» **What you are asked to do**
Where the string "contrattuali" appears in a line of the data, show that line.

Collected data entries
------------------------------------------------

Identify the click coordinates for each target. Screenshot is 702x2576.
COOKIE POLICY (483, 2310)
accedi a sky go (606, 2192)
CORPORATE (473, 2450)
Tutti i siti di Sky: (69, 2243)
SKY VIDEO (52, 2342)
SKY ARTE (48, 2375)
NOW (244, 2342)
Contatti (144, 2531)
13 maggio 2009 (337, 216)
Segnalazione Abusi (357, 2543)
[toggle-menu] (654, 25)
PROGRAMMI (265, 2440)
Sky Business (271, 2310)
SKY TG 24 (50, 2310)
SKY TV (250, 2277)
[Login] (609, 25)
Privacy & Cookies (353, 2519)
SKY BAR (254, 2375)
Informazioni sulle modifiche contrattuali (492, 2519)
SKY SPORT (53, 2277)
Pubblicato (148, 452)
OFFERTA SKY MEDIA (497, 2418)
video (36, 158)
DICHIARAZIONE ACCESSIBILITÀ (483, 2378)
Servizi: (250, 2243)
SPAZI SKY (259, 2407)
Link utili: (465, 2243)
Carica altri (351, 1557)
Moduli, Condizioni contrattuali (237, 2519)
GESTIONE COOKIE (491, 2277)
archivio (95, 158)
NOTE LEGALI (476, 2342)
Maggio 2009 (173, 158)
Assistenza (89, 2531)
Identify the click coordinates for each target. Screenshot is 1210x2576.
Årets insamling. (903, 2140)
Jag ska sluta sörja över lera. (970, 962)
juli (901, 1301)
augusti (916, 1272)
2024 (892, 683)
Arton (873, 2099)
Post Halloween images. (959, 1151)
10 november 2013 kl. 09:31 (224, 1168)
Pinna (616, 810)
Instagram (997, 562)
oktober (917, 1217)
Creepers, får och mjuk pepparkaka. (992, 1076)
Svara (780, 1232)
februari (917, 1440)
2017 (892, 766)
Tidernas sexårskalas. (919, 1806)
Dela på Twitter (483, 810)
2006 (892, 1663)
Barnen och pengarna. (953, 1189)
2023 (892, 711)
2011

------------------------------------------------

» **Reply to the exercise**
Informazioni sulle modifiche contrattuali (492, 2519)
Moduli, Condizioni contrattuali (237, 2519)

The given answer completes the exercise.